Entries from a data source
--- START ---

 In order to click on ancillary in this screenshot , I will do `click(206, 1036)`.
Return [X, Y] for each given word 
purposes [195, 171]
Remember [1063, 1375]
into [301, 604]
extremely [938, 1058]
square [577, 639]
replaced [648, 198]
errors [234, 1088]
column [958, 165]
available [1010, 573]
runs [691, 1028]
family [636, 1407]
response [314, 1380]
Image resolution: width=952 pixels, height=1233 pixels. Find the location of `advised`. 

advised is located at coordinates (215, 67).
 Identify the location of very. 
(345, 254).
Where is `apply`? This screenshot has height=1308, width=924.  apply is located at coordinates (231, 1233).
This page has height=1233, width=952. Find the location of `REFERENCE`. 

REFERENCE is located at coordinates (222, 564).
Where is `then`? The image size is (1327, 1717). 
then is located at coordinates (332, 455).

--- END ---

Please update the entries above so that "Find the location of" becomes "Locate" everywhere it occurs, with nothing else changed.

 In order to click on ancillary in this screenshot , I will do `click(206, 1036)`.
Return [X, Y] for each given word 
purposes [195, 171]
Remember [1063, 1375]
into [301, 604]
extremely [938, 1058]
square [577, 639]
replaced [648, 198]
errors [234, 1088]
column [958, 165]
available [1010, 573]
runs [691, 1028]
family [636, 1407]
response [314, 1380]
Image resolution: width=952 pixels, height=1233 pixels. Locate `advised`. 

advised is located at coordinates (215, 67).
 Identify the location of very. 
(345, 254).
Where is `apply`? This screenshot has height=1308, width=924.  apply is located at coordinates (231, 1233).
This page has height=1233, width=952. Locate `REFERENCE`. 

REFERENCE is located at coordinates (222, 564).
Where is `then`? The image size is (1327, 1717). 
then is located at coordinates (332, 455).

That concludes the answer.